There are numerous ways of smoothening a rotation. If there is any physical meaning to it, we'll need to know what that is, but if you are merely doing it to make it appear less jerky, it is pretty arbitrary. Note that unless you know what the velocity is going to do in advance, any attempt to smoothen the corresponding rotation will cause it to lag behind to some degree, which may lead to weird oscillatory behaviour. It also prevents you from smoothly setting the rotation to zero simultaneously with the velocity hitting zero.
A simple way would be to make the rotation respond exponentially, i.e. use an angular velocity proportional to the difference between the sprite's current and target rotation.
targetrotation = fmaxf(fminf(playerVelocity.x * Proportion, maxDiff), -maxDiff);
angularvelocity = (targetrotation - player.rotation) * rotationspeed;
player.rotation += angularvelocity * timestep;
Let's say your
playerVelocity.x looked like this:
The plots below indicate an example rotation against time using various values for
rotationspeed using this exponential smoothening method.

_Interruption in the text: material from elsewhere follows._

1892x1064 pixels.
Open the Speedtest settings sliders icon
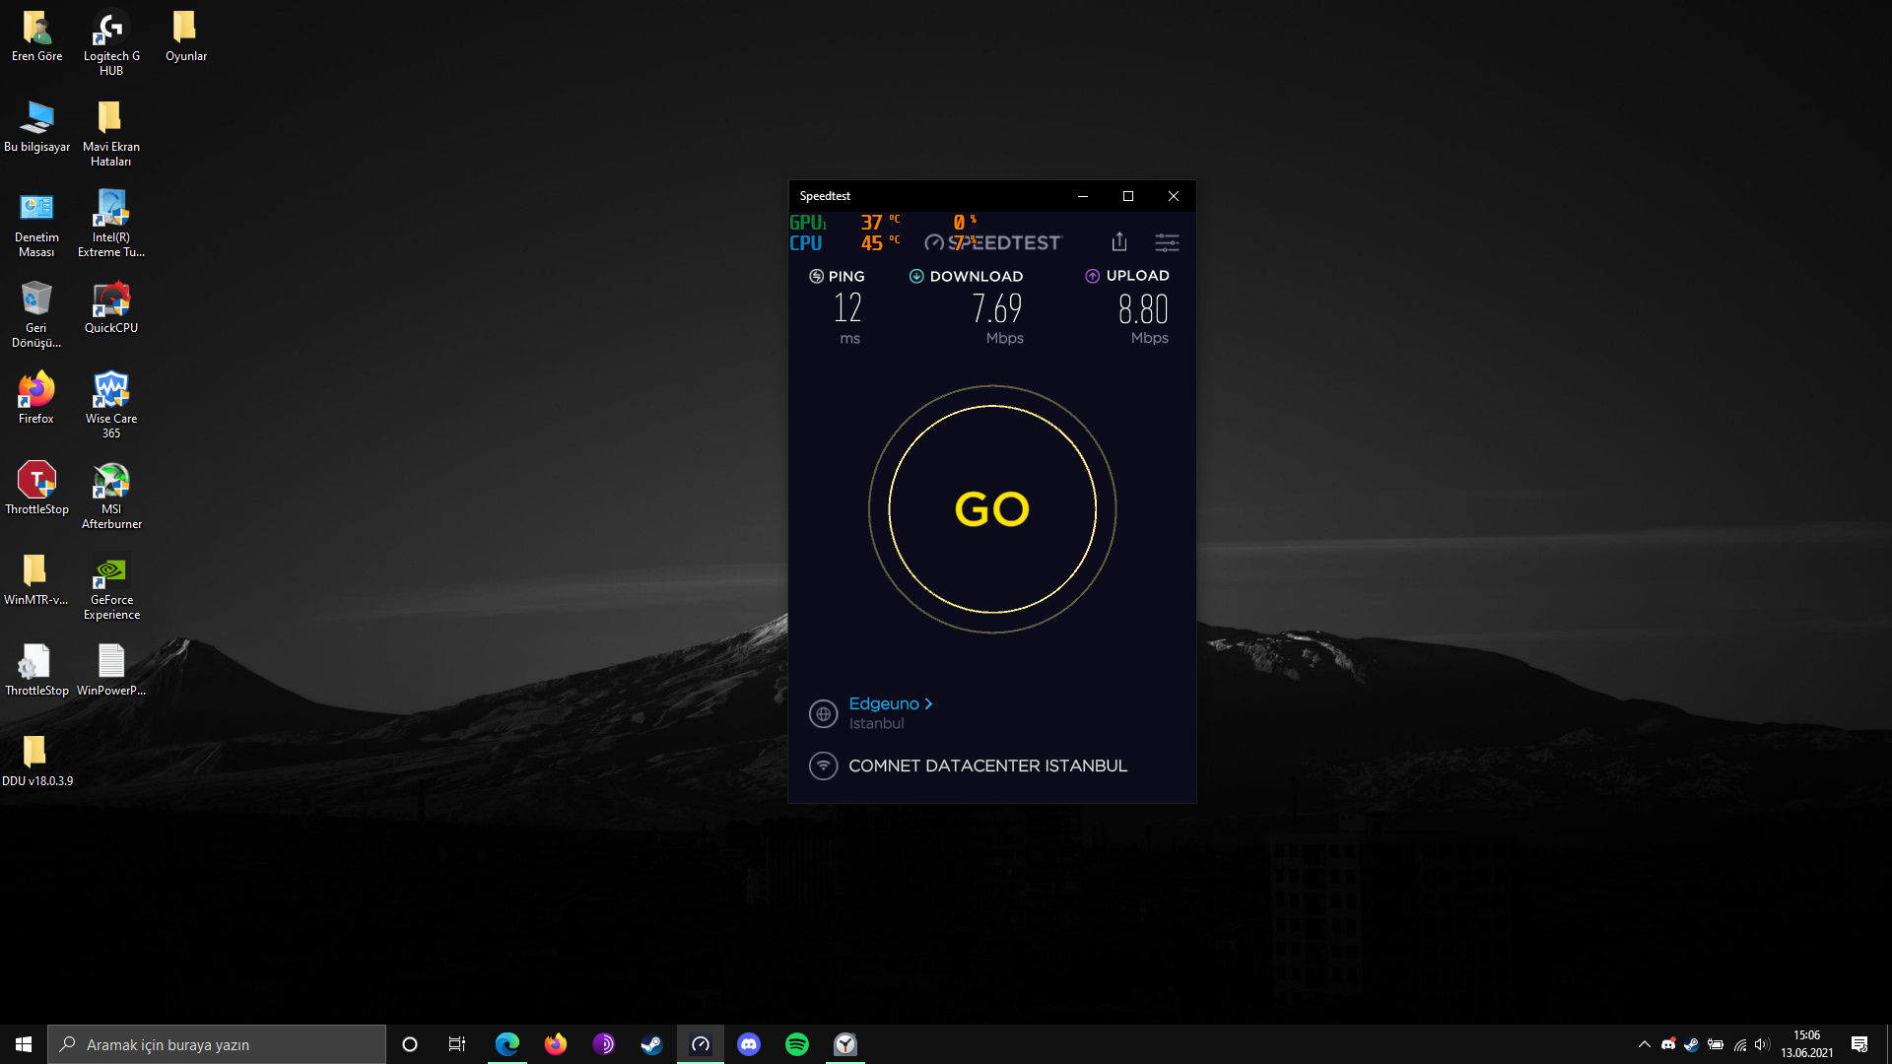[1167, 242]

You may want to cap the angular velocity to zero under a specified magnitude. The integration method is very crude and given enough time to settle, the timestep will eventually be too large and the rotation will overshoot its target. The resulting oscillation might even consistently increase in amplitude. An example:
Imagine the rotation being very close to its target. As it comes closer, the angular velocity should gradually decrease until it eventually stops. However, the angular velocity isn't constantly updated; it is updated once every timestep. During these steps, the angular velocity should be decreasing, but instead, the rotations keeps changing at a constant rate. Below is what might happen.
The yellow line indicates the intended behaviour. You can see the blue line (timesteps of 0.1) starts with the right slope, but isn't updated for a while. It's a little high, but doesn't cause any major issues. The red line has more time in between steps (0.2). By the time the slope is updated, the rotation has overshot its target.
There are more elaborate ways of tackling this problem, but you are somewhat handicapped by the fact that the target rotation might be changing too. The simplest way would be to specify a range around the target where the rotation is 'close enough' and should stop moving. How large this range should be depends on your timestep and maximum angular velocity, but I suggest some experimentation.